» Metin Parçası:
——————————

Mehmet Nuri BİNGÖL |
DAMLA DAMLA ANEKDOT-1
Meseleye peşrevsiz ve “pat” diye giriş yapacağız ama metnin cazibeli olması için “belağat” biraz da bunu gerektiriyor.
Bir dost meclisinde, sohbetin nihayetinde kalan beş arkadaşla fikir teatisinde bulunuyoruz.
-
Malum bankanın ele alınmasına ne dersiniz?
-
“Adamların” tam manasıyla “in”lerine girilmesine alamet.
-
O neden?
-
Dikey, yamuk veya paralel… Namları ne olursa olsun bunların temeli “para” değil mi?
-
Öyle ama?..
-
Zat-ı alilerinin para işleri ve para ile ilgili bağlantıları orta yere serilince…
-
Evet, bittiklerinin resmidir.
Bir diğer dostun on ikiden vuran tesbiti.
-
Şu ya da bu kumpas; bence Allah’ın vurduğu “zecr” tokadının vesilesi bunlar.
Hak verdik.
-
Halk arasında söylenen İslami bir kaidenin darb-ı mesel halini almış ifadesi mevcut.
-
Nedir o?
-
“ Allah parmağını kişinin gözüne sokmayacağına göre birilerini kullanır.” sözü…
-
Risale’de ise “ Beşer zulmeder, Kaader adalet eder.” beyanı gibi…
-
Ama burada beşer de zulmetmiyor, sadece adaletin teminine yardım ediyor.
-
Belki de zulmedenlere set çekerek…
-
Öyle ya… Vatana ihanet en büyük zulümdür.
-
Bunlar, Risale-i Nur’ları sadeleştirerek tahrif ettiler ya. Bana kalırsa Hoca’ları yurda Humeyni gibi yollanınca , bütün dini cemaatları biata zorlayacak; “Risale diyorsanız işte size Risale” diyebilmek için bunları hazırlıyordu.
-
Ya kabul ve biat etmeyen cemaatları…
-
Belki de stadyumlara tıkacak ve onları “yepyeni” devrim muhafızlarına teslim edecekti!
-
Bunun böyle olacağı nereden belli?
-
Onun bir zamanlar sır katibi olan Latif Erdoğan’ın sözleri ile mümin ferasetinden, tarih perspektifinden…
Düşününce ve “ 12 Eylül İhtilali” sonrası bir cemaat büyüğüne yapılan:
“ Risale-i Nur okumayın, sizi de Hoca gibi yaşatalım.” teklifinden, söylenin “yerinde” olduğunu kabul ettim.
***
Birileri bizi dinliyordu.
Eğer konuşma ve iddiaya birileri dahil olmasaydı cevap bile vermeyecektim.
Çünkü “ Haksızlığı hak iddia eden adamlara karşı hak dava etmek” veya “akılı akıllı” izahata girişmenin bir nevi “akılları geveze etmekten” farklı bir iş değildi.

——————————

» İstenen: Metin parçasında "Bir diğer dostun" sözlerinden "teminine yardım ediyor." sözlerine kadar uzanan bölümü hiç değiştirmeden yazın.

——————————

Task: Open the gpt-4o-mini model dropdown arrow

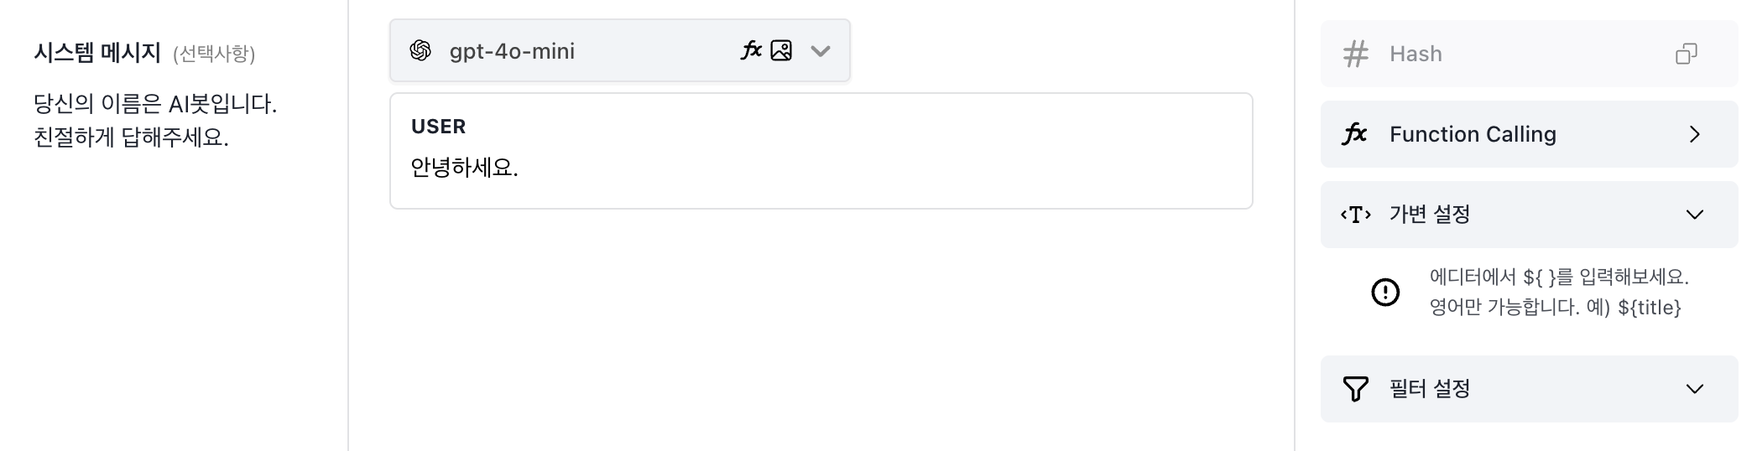Action: click(821, 51)
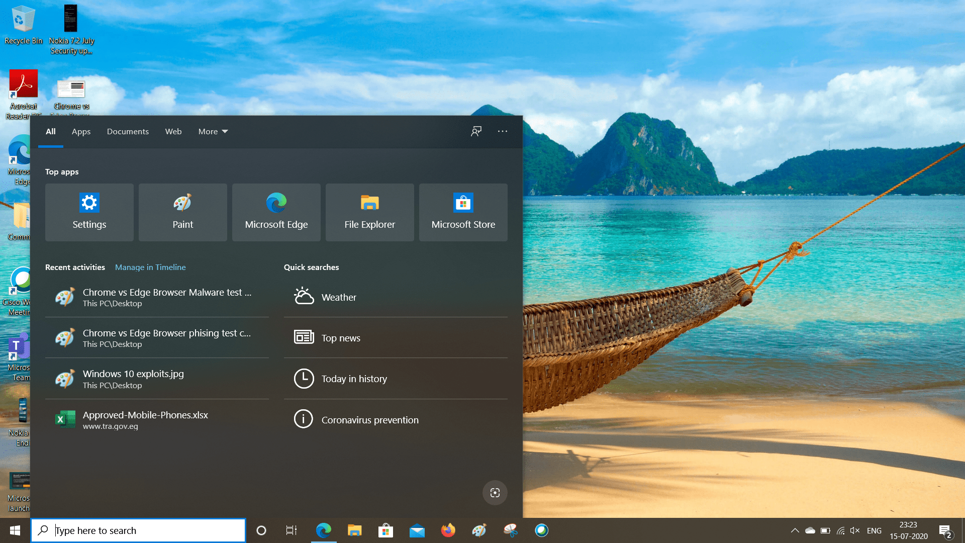Click Cortana circle on taskbar

(261, 530)
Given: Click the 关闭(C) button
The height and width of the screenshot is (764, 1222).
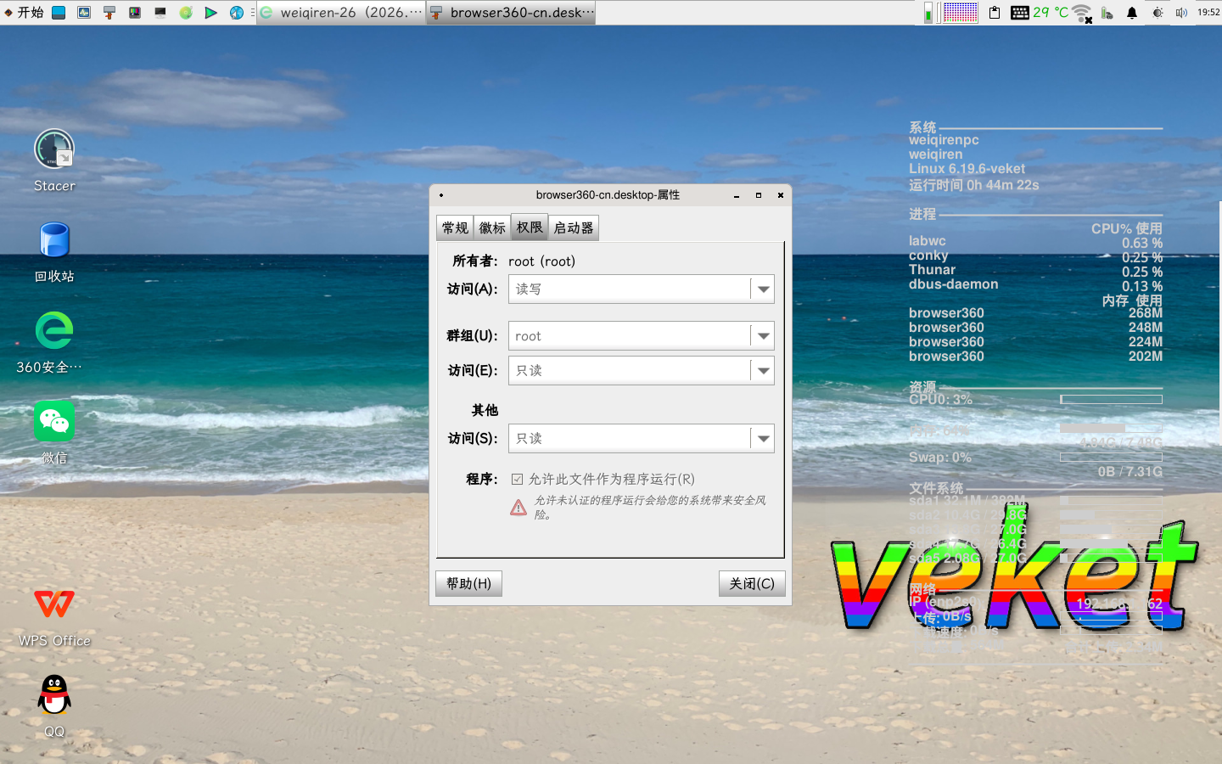Looking at the screenshot, I should coord(752,583).
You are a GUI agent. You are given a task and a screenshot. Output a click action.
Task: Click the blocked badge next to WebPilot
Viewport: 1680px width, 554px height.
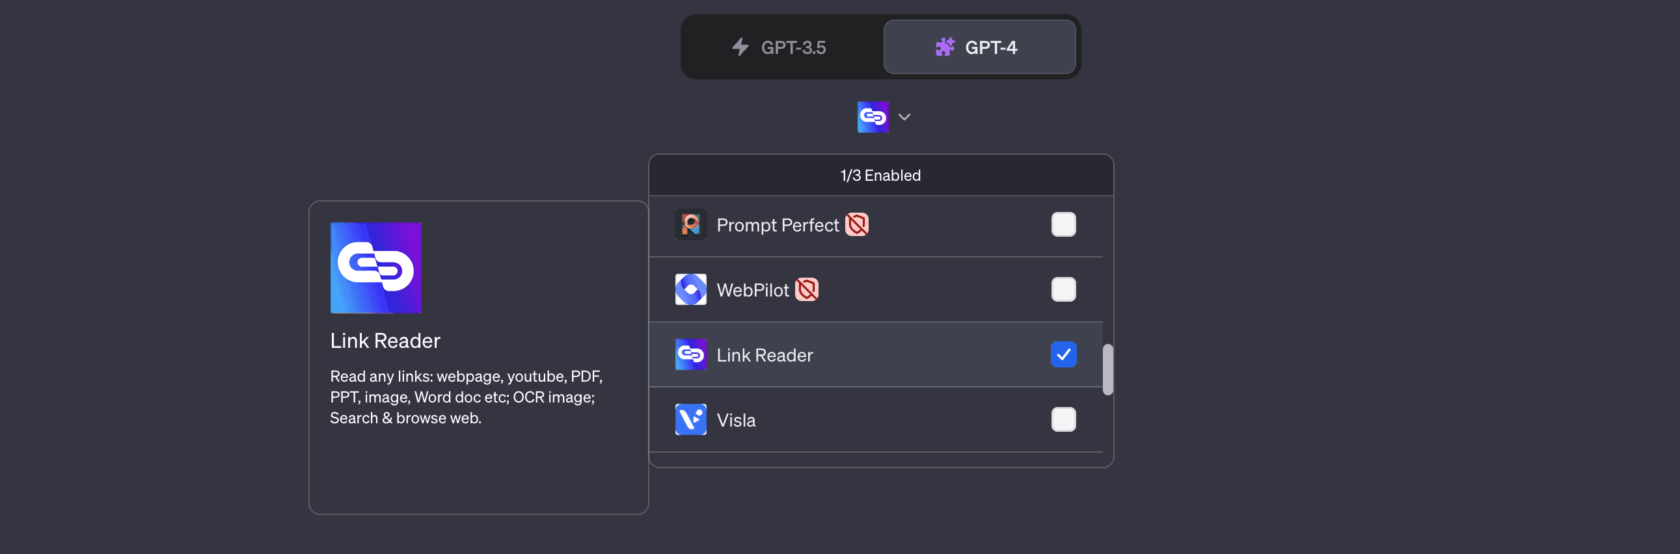pyautogui.click(x=808, y=289)
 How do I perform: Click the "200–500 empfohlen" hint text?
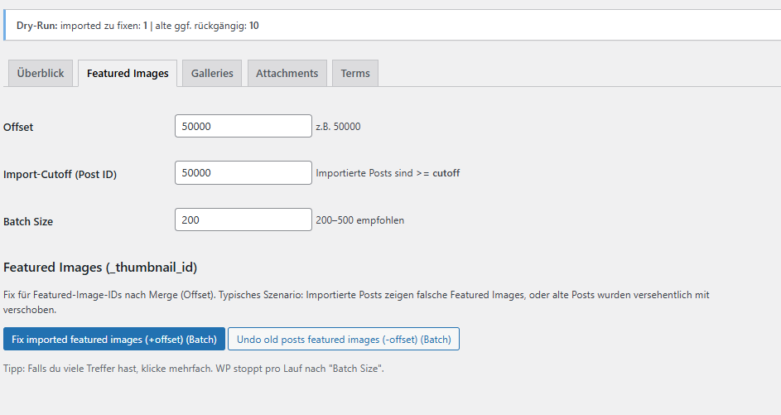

——————————

» Cevabın Tamamı:
Bir diğer dostun on ikiden vuran tesbiti.
-
Şu ya da bu kumpas; bence Allah’ın vurduğu “zecr” tokadının vesilesi bunlar.
Hak verdik.
-
Halk arasında söylenen İslami bir kaidenin darb-ı mesel halini almış ifadesi mevcut.
-
Nedir o?
-
“ Allah parmağını kişinin gözüne sokmayacağına göre birilerini kullanır.” sözü…
-
Risale’de ise “ Beşer zulmeder, Kaader adalet eder.” beyanı gibi…
-
Ama burada beşer de zulmetmiyor, sadece adaletin teminine yardım ediyor.